Ringing in the New Year… 2965?

While I and my fellow Ohio State fans anxiously watch the National Championship tonight (go Bucks!!!!!), the rest of Azilal will be celebrating a different holiday. I forgot to mention this holiday last year but nonetheless it’s something I find fascinating – the Amazigh New Year, which takes place on January 12.

The Amazigh New Year is celebrated among the Amazigh populations of North Africa, which are concentrated in Morocco, Algeria, Tunisia and Libya but also reach into the other countries in the region. The celebration itself is nothing too special – it mostly revolves around eating food and spending time with friends and family – but the history and the conflict surrounding the holiday are what I find most interesting.

This year the Amazigh people celebrate the year 2965. According to some, this commemorates a victory of an Amazigh leader over the Egyptian Pharaoh that led to a unification of the Amazigh community (in our calendar that first year was 950 BCE). It’s also sometimes recognized as the beginning of the agricultural year.

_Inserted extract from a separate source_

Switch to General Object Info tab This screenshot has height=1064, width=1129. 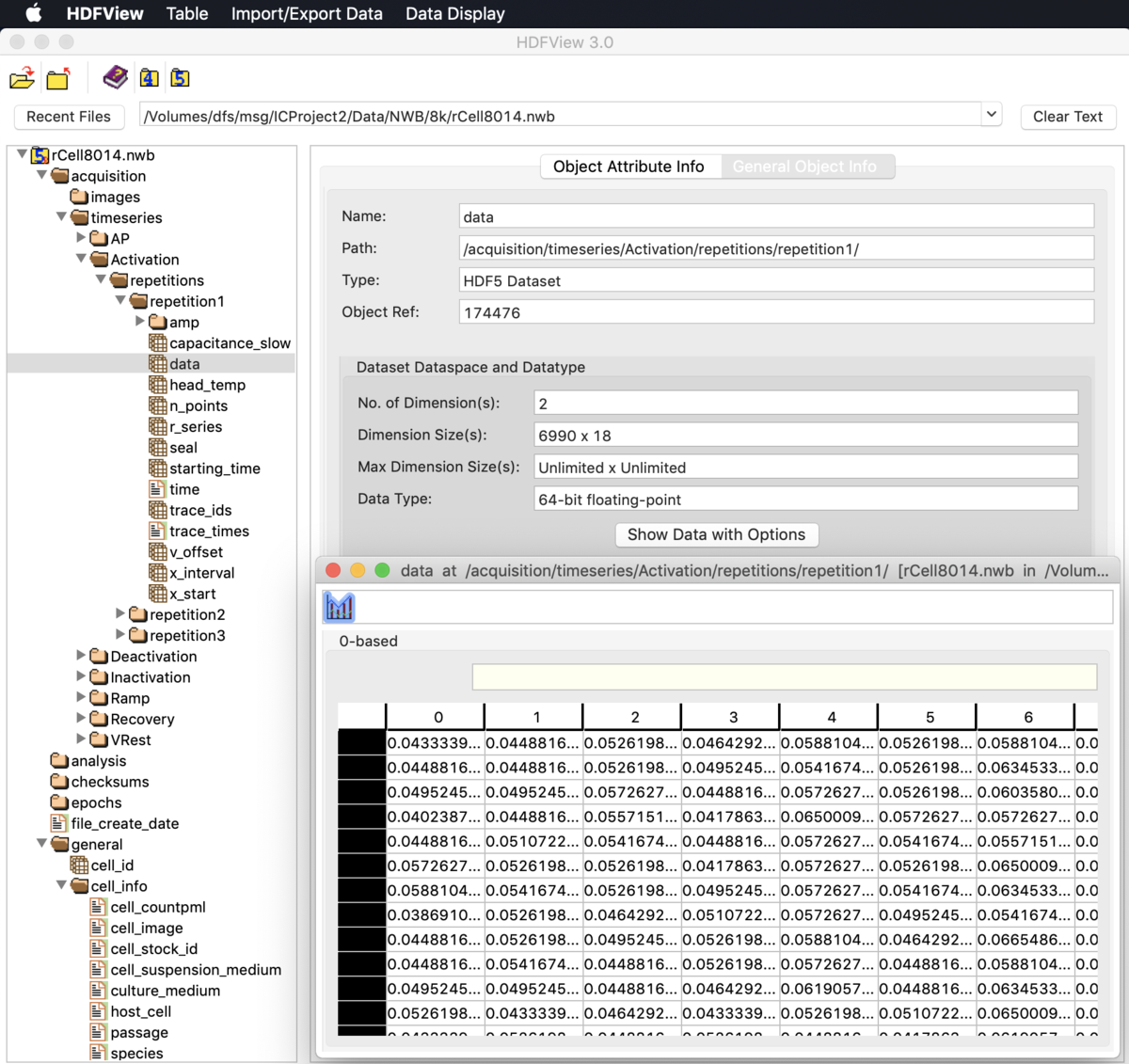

Although there is a fairly large Amazigh population in Morocco, the Amazigh New Year is not recognized as a national holiday, which leads to conflict every year. Amazigh activists across the country use the holiday as an opportunity to protest that while the Amazigh language was recently recognized as an official language in Morocco, the government has a long way to go with actually recognizing and embracing the country’s Amazigh heritage. I saw a couple different protests in Azilal last year; even the high school students staged a walk-out in protest of the government’s lack of recognition of the Amazigh people and culture.

This year, I’ll just focus on the celebrating. Happy 2965! Asggas Amaggaz 2965!

– Cori

You can check out my source articles here and here.

3 thoughts on “Ringing in the New Year… 2965?

  1. When I (Dad) jumped to the comments page this time, it is the first time I noticed the “related” link that took me to some of your previous posts on these particular subjects. I enjoyed reading these again and how it all comes together. Funny how we get excited about 2,000 yrs of history and cultures like these are 1,000 years ahead of us. Thanks for sharing and GO BUCKS.